智夜と十六夜 51
「財産を貰わないなんてそんな事、勝手に決めないで欲しいわ」
十六夜と婚約すること、そして僕は財産の譲渡を断る事を父と母に伝えると、母は僕が考えていたよりずっと動揺してしまった。父は、無言でテレビを眺めている。
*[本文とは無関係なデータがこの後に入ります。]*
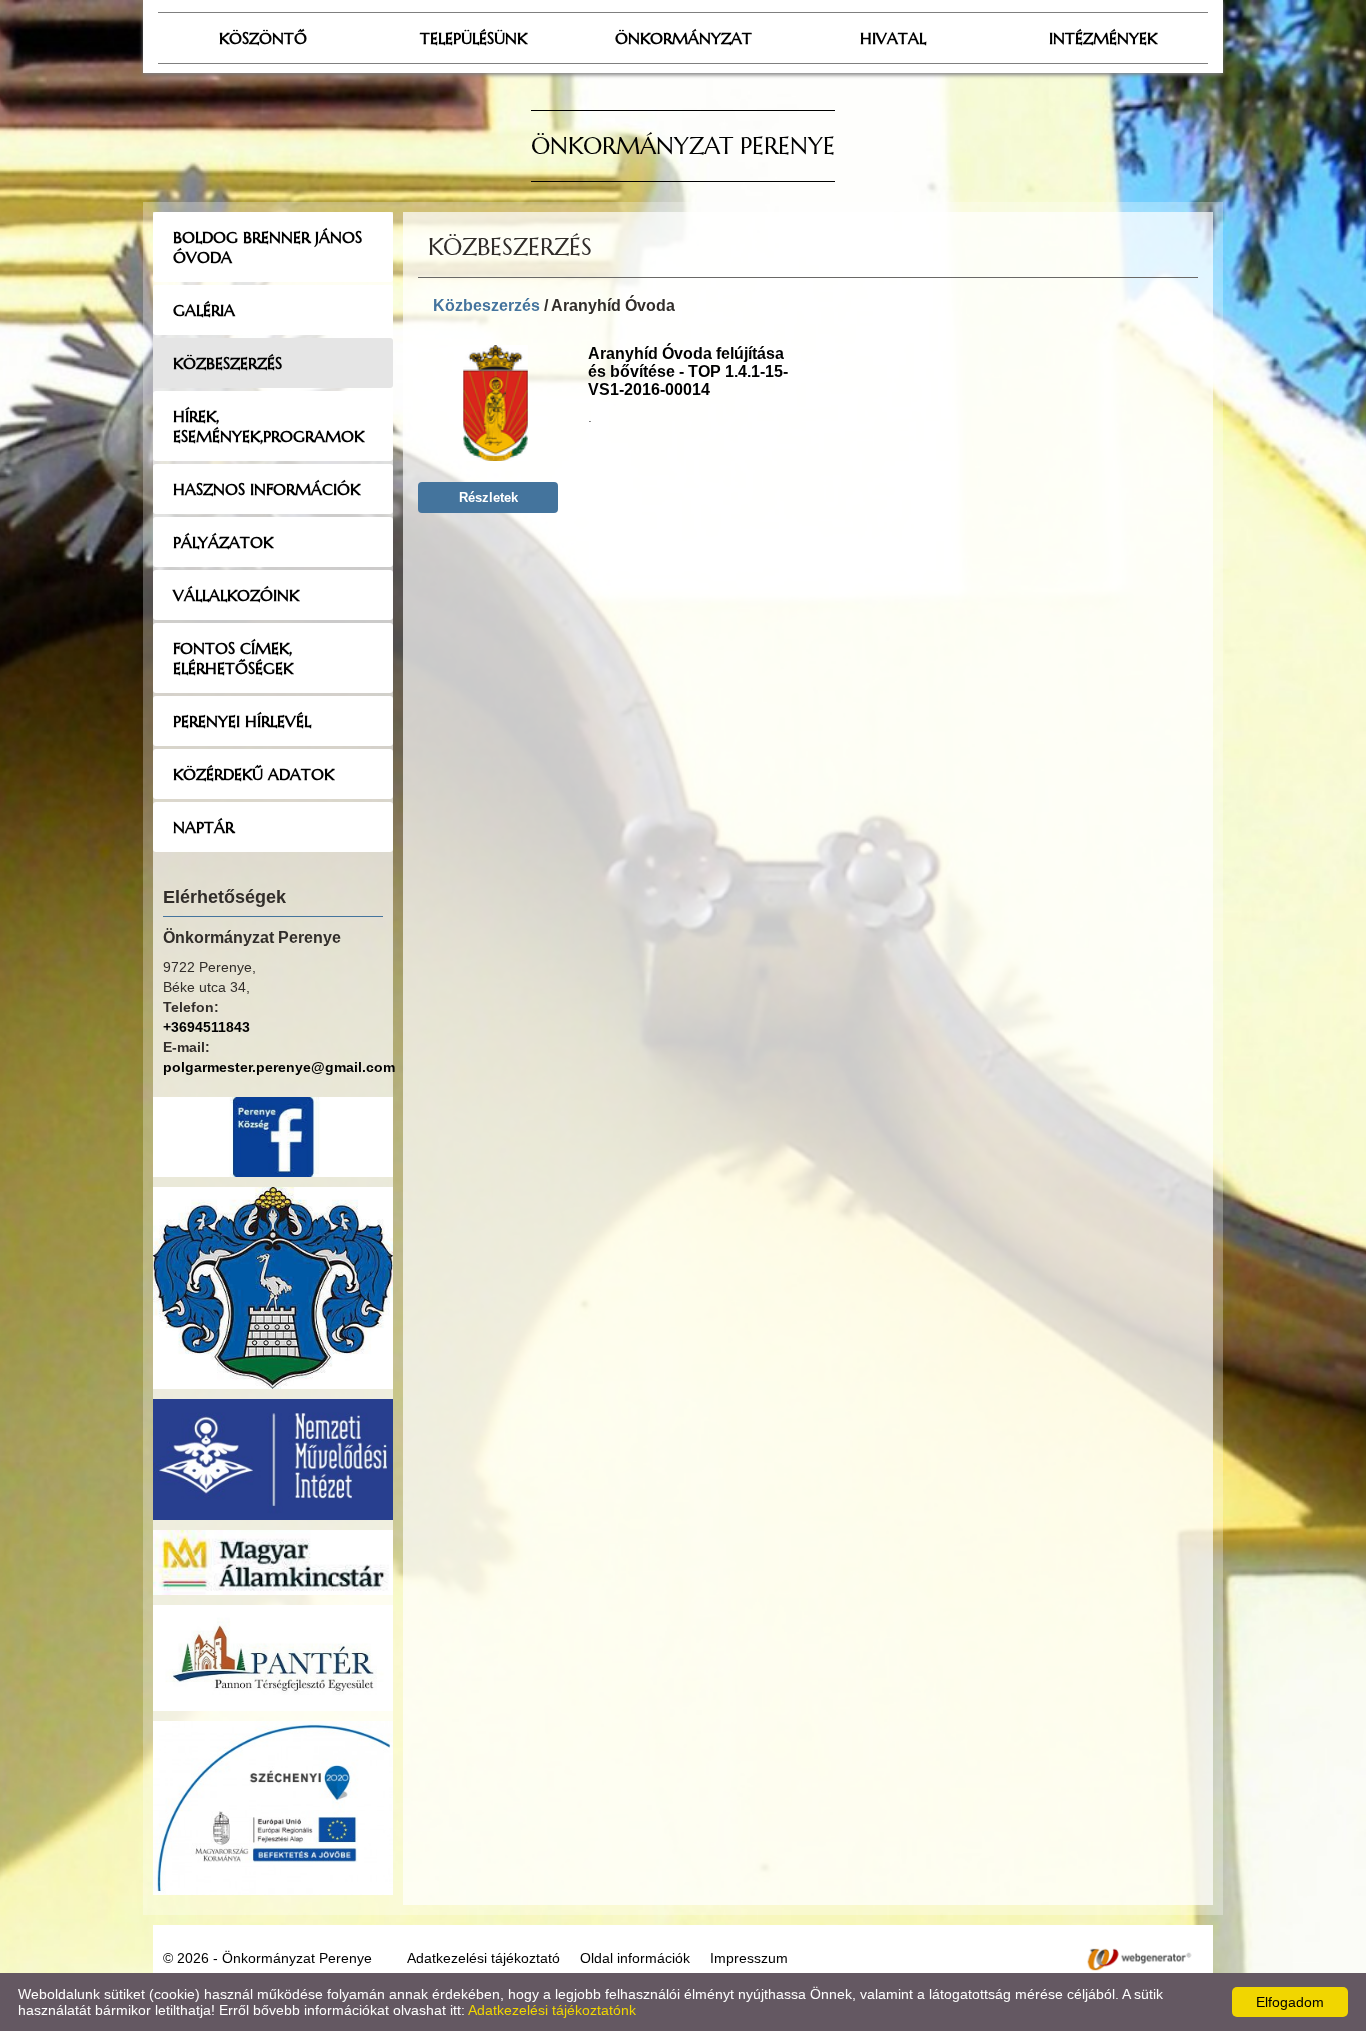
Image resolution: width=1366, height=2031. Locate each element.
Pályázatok (223, 542)
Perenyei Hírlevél (242, 721)
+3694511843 (206, 1027)
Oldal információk (635, 1958)
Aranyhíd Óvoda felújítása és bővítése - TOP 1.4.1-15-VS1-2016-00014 (688, 371)
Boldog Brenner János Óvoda (267, 247)
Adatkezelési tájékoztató (483, 1958)
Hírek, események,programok (268, 426)
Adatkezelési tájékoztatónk (552, 2010)
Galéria (204, 310)
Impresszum (749, 1958)
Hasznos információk (266, 489)
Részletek (488, 497)
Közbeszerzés (227, 363)
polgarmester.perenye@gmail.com (279, 1067)
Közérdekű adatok (253, 774)
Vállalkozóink (236, 595)
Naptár (203, 827)
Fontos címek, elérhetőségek (233, 658)
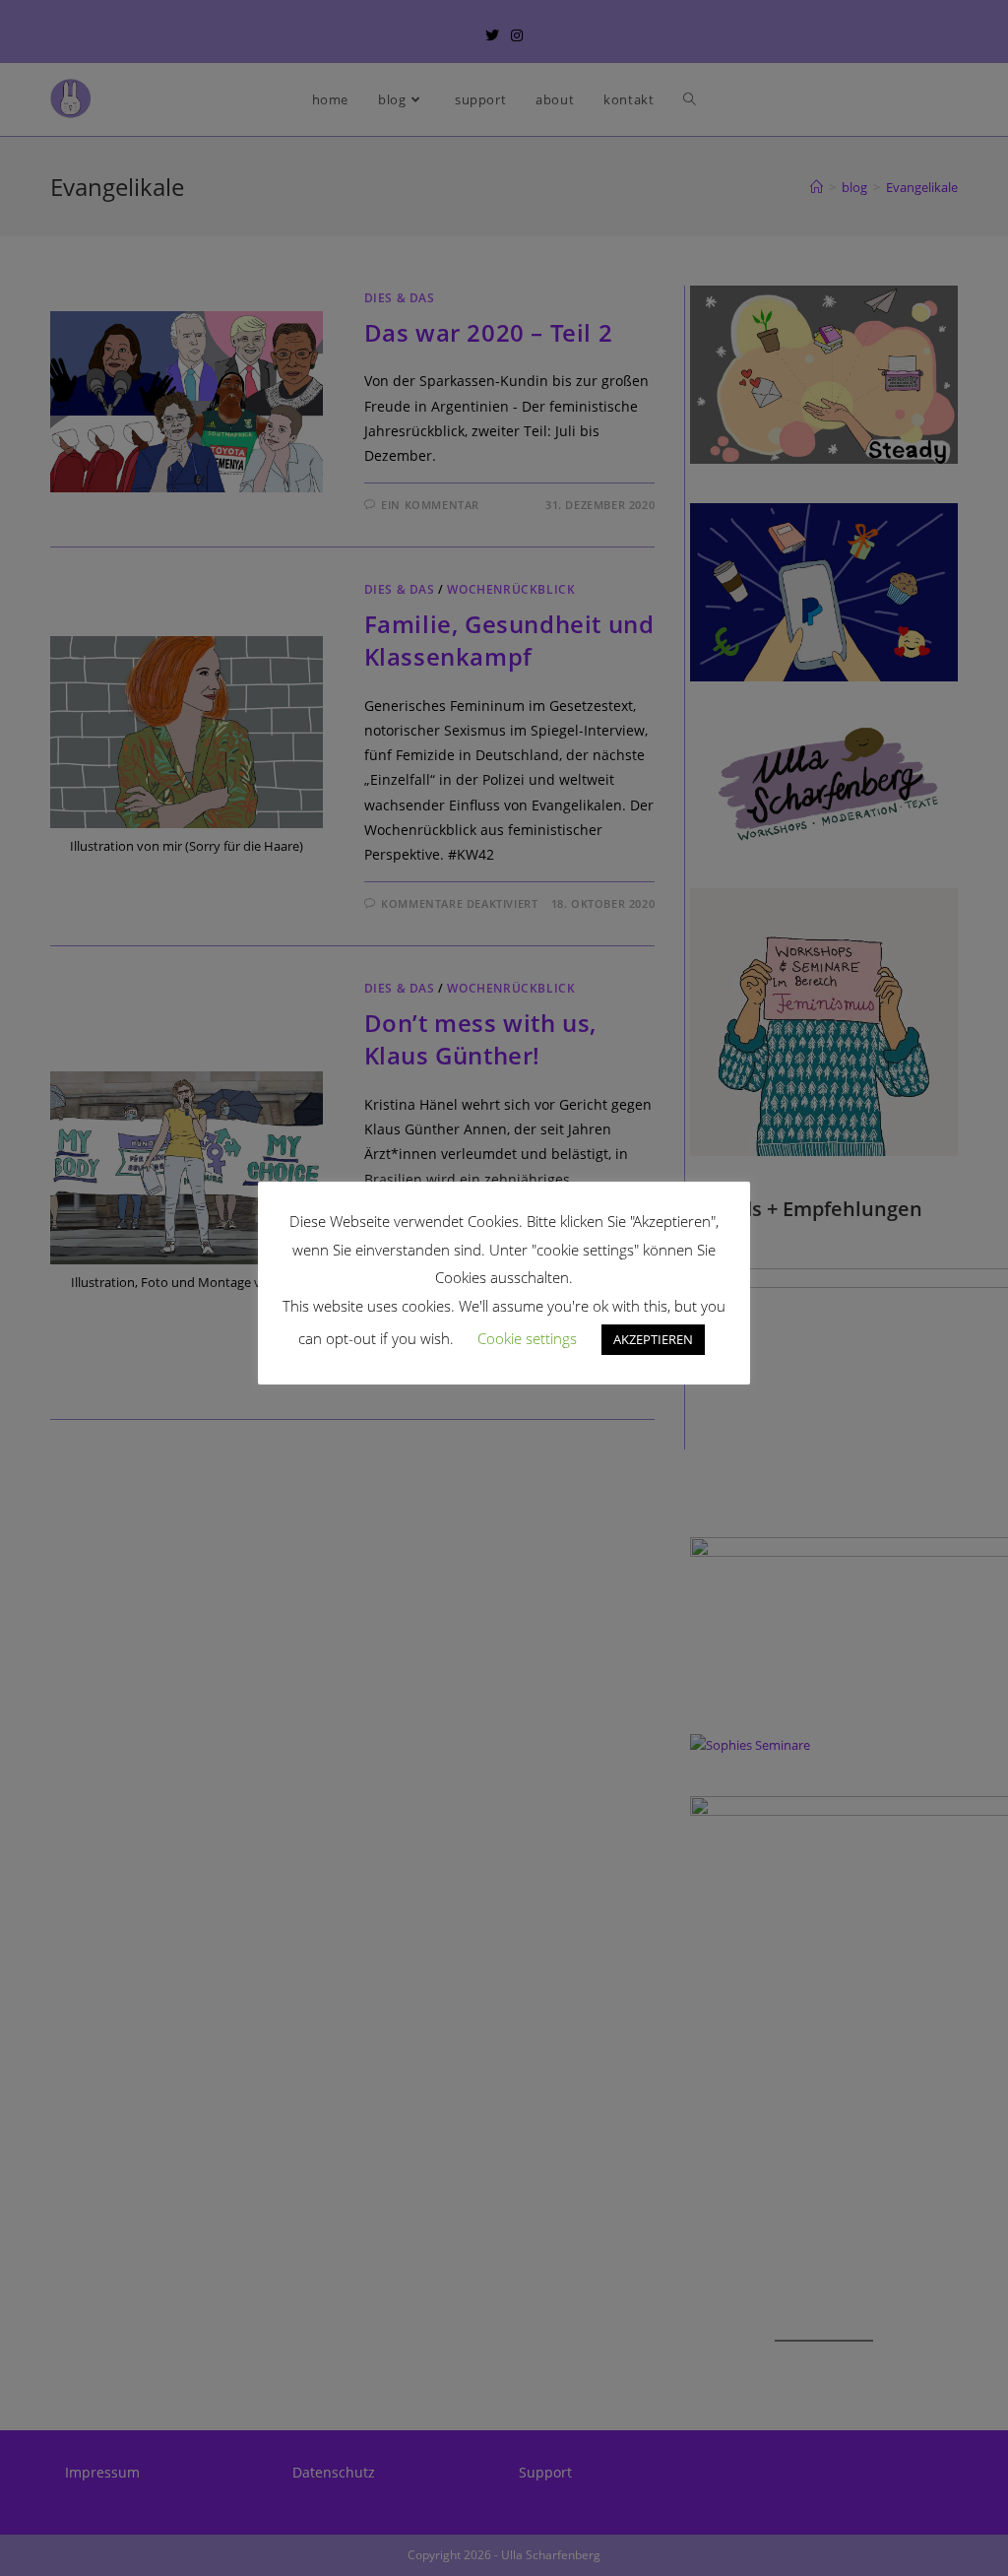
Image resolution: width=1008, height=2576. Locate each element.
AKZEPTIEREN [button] (653, 1339)
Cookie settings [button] (527, 1338)
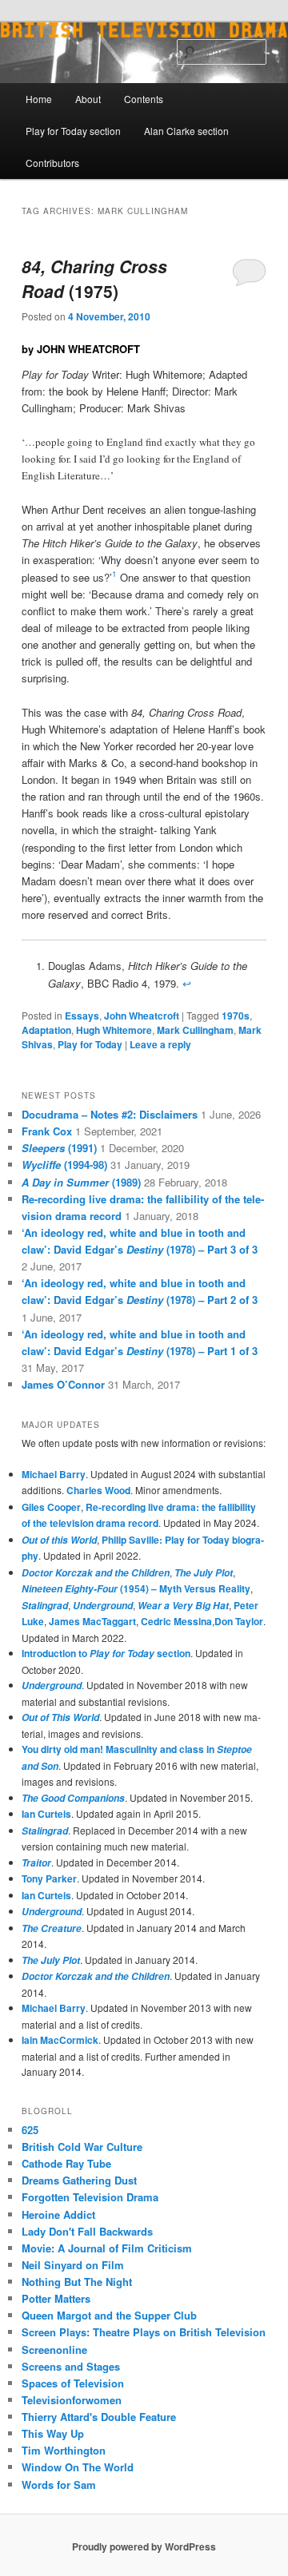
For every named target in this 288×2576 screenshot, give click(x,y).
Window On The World (78, 2467)
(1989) (81, 1182)
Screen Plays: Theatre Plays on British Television (144, 2331)
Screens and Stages (71, 2366)
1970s (236, 1015)
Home (39, 98)
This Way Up (53, 2433)
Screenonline (54, 2349)
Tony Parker (49, 1878)
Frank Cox (47, 1131)
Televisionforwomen (72, 2399)
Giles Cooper (51, 1507)
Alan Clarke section (186, 130)
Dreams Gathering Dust (79, 2180)
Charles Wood (98, 1490)
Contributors (52, 162)
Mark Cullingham (195, 1030)
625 (30, 2129)
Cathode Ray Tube (66, 2163)
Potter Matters (56, 2298)
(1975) (94, 279)
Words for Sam (59, 2484)
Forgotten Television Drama (90, 2196)
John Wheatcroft (141, 1015)
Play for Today (90, 1044)
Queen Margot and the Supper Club (109, 2315)
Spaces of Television (73, 2383)
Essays (82, 1015)
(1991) (59, 1147)
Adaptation (46, 1030)
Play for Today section (73, 130)
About (88, 98)
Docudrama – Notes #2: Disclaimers (110, 1114)
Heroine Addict (58, 2214)
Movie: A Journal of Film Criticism (107, 2248)
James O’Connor (63, 1384)
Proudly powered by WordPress (144, 2546)
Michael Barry (54, 1474)
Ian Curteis (46, 1814)
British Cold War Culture (82, 2146)
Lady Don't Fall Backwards (87, 2231)
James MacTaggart (92, 1621)
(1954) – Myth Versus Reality (136, 1588)
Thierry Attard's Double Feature (99, 2416)
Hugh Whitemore (114, 1030)
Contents (143, 98)
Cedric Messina (176, 1621)
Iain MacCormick (60, 2040)
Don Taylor (238, 1621)
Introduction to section (106, 1653)
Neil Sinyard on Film (73, 2264)
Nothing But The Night (77, 2281)
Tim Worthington (64, 2450)
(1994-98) (64, 1164)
「お金はもらっておいた方がいいに決まっているじゃない。就職できなかったらどうするの?言いたくないけれど、あんたよりずっと頭のいい人が就職できないでいるのよ。あんた、自分が社会でやっていけると本当に思っているの?」
僕が黙っていると、怒った母は父に何か言うように促した。
「馬鹿は勝手に野垂れ死にすればいいさ」
父は僕の事をじろっと見るとそう言って、テレビに視線を戻した。
「智夜も大人しくって手のかからない子だと思っていたら、まあ、今頃どうしようも無い事を言い出して・・・」
母はなかなか気が納まらない様子でいた。
「まさか、あんた三田さんに何か言われて財産を諦める気になった訳じゃないでしょうね」
「三田さんからは何も言われていない」
僕は少し驚いてそう言った。一体何でそういう話になるんだろう?
「そう、まあ、そうなんでしょうけれど」
僕の驚いた様子を見て母は渋々そう言った。